The shocking disclosure came against the backdrop of heightened government-led reforms in the coffee sub-sector steered by Deputy President Rigathi Gachagua.
At the time, the company attributed the deteriorated performance to the reforms, which it said were negatively impacting its ability to do direct coffee sales as had been the traditional practice.
“The lack of sales has severely impacted the company’s cash flow, leaving a financial gap that necessitated borrowing a substantial sum of Sh108 million. This borrowing has served as a means to cover operational costs, maintain business continuity, and manage existing financial obligations in the absence of revenue from sales,” said Eaagads in a statement published last November.

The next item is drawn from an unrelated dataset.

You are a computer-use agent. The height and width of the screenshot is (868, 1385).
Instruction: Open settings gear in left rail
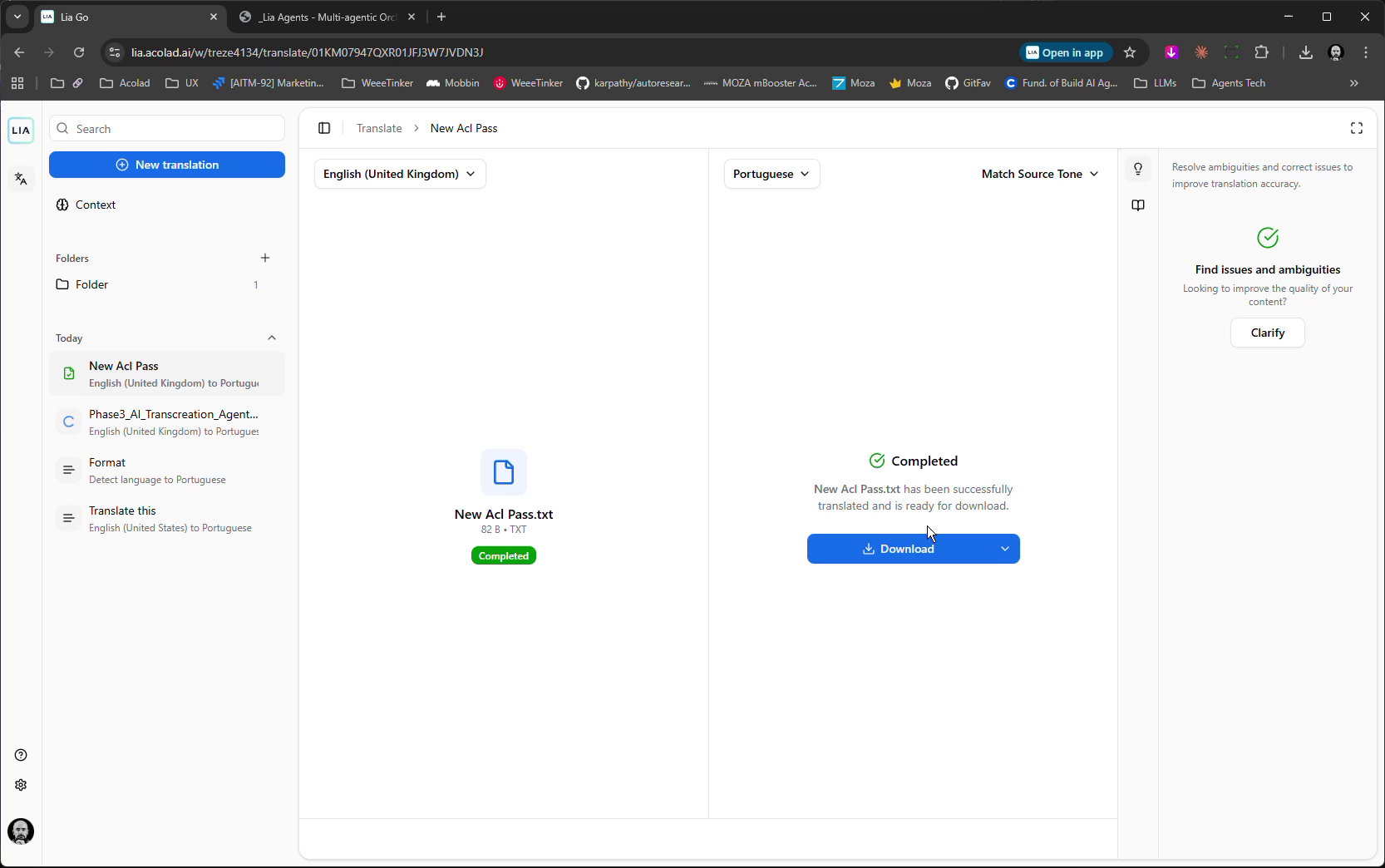pyautogui.click(x=21, y=785)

Read: Coffee grower Eaagads’ sales collapse amid reforms
The coffee grower also heaped blame on the severe drought experienced between October 2022 and March last year, saying it led to poor crop formation, which in turn gave rise to small coffee beans and poor grade recoveries for the milled coffee, ultimately resulting in reduced volumes.

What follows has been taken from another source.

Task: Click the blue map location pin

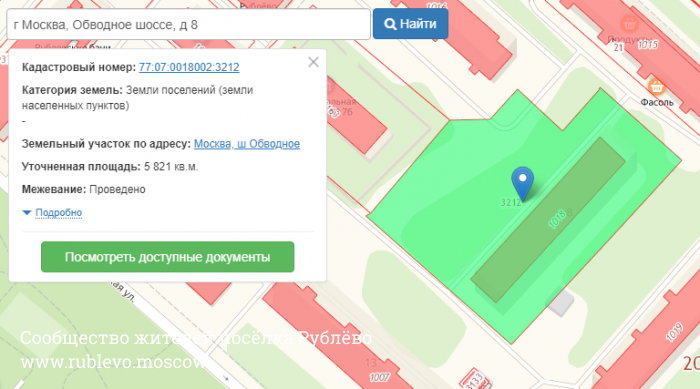Action: (522, 183)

In January last year, President William Ruto, through Executive Order Number 1 of 2023, moved the coffee reforms to his deputy’s office, placing the latter right at the centre of the sensitive docket.
Among the proposed reforms included the introduction of a direct settlement system, while the policy documents lined up to revive the sector comprised the Draft Sessional Paper Number 1 of 2023 on sustainable quality coffee production for food security and wealth creation, the Coffee Bill 2023, the draft Co-operatives Bill 2023, and the Sessional Paper No. 1 of 2020 on the National Co-operative Policy.